Compared to https://github.com/python/mypy/commit/bd9200bda5595fc71c01fe0dff9debbce3467a84 we are:

1.06x faster on clean
1.6x faster on long
1.8x faster on openai
1.6x faster on openai incremental (9.376 -> 5.847)

Oct 15 '24 19:10 hauntsaninja

New numbers for c201a187b (with orjson installed):

hyperfine -w 1 -M 3 /tmp/mypy_primer/timer_mypy_c201a187b/venv/bin/mypy -c 'import torch' --no-incremental --python-executable clean/bin/python
Benchmark 1: /tmp/mypy_primer/timer_mypy_c201a187b/venv/bin/mypy -c 'import torch' --no-incremental --python-executable clean/bin/python
  Time (mean ± σ):     17.205 s ±  0.057 s    [User: 15.689 s, System: 1.500 s]
  Range (min … max):   17.153 s … 17.265 s    3 runs
 
hyperfine -w 1 -M 3 /tmp/mypy_primer/timer_mypy_c201a187b/venv/bin/mypy -c 'import torch' --no-incremental --python-executable long/bin/python
Benchmark 1: /tmp/mypy_primer/timer_mypy_c201a187b/venv/bin/mypy -c 'import torch' --no-incremental --python-executable long/bin/python
  Time (mean ± σ):     19.361 s ±  0.373 s    [User: 17.489 s, System: 1.857 s]
  Range (min … max):   19.102 s … 19.789 s    3 runs

The openai environment I was using previously got mutated, so not posting raw numbers for that. In the following, I re-ran the bd9200b baseline in a similar environment to get fair openai comparisons. Compared to https://github.com/python/mypy/commit/bd9200bda5595fc71c01fe0dff9debbce3467a84 we are:

1.13x faster on clean
1.18x faster on clean incremental (1.06x faster without orjson)
1.79x faster on long
1.92 faster on similar openai
2.19x faster on similar openai incremental (2.05x faster without orjson)
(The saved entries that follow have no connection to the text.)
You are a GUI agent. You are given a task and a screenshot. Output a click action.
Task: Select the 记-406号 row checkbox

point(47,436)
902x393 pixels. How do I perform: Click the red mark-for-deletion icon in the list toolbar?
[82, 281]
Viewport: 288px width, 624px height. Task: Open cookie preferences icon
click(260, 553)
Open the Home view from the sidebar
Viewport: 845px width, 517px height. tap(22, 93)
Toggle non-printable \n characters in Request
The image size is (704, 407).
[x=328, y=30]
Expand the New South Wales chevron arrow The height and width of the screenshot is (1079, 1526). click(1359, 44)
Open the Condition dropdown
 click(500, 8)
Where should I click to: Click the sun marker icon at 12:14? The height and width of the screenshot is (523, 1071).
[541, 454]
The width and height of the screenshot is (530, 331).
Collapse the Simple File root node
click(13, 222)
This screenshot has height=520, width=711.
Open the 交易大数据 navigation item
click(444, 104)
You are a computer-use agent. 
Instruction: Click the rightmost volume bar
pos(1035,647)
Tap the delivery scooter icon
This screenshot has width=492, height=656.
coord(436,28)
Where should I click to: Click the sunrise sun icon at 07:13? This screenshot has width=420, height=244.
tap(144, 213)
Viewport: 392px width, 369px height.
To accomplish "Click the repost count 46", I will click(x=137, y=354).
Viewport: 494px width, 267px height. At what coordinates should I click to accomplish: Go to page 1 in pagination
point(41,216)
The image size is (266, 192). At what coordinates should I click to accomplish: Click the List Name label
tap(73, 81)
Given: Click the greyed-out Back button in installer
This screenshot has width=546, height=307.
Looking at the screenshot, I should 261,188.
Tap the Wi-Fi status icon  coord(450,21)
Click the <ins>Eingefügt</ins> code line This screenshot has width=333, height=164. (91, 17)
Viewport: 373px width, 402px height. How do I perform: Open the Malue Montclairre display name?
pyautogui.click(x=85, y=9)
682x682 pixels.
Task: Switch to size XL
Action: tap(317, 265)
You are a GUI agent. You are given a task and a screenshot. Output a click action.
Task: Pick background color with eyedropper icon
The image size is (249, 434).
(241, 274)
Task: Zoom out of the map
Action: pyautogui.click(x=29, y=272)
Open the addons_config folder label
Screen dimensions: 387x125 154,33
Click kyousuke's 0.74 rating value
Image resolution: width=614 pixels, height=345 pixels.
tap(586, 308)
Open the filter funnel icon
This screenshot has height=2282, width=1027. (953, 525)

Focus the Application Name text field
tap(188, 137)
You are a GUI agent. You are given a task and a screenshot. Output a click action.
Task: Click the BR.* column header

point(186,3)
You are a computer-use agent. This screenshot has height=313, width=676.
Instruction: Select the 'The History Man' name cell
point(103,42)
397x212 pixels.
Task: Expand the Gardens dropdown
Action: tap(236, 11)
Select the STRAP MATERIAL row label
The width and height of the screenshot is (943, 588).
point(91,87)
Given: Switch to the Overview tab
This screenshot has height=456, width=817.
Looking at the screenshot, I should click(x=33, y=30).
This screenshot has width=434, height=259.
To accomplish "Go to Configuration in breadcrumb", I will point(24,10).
Oct 17 '24 02:10 hauntsaninja

@hauntsaninja Are you interested in looking into filtering the search path (see my comment above)? If not, I might have a look at it at some point.

Oct 17 '24 16:10 JukkaL

Yup, I'm interested in looking into it. Worth noting that the difference between "clean" and "long" is down to 1.13x (from 1.8x), so I'm prioritising things that will help "clean" and "openai", rather than specifically "long". The difference between "openai" and "long" seems to just be many more entries in site-packages (but equal number in sys.path). This is still a little mysterious to me, maybe torch has some hidden dependencies or something.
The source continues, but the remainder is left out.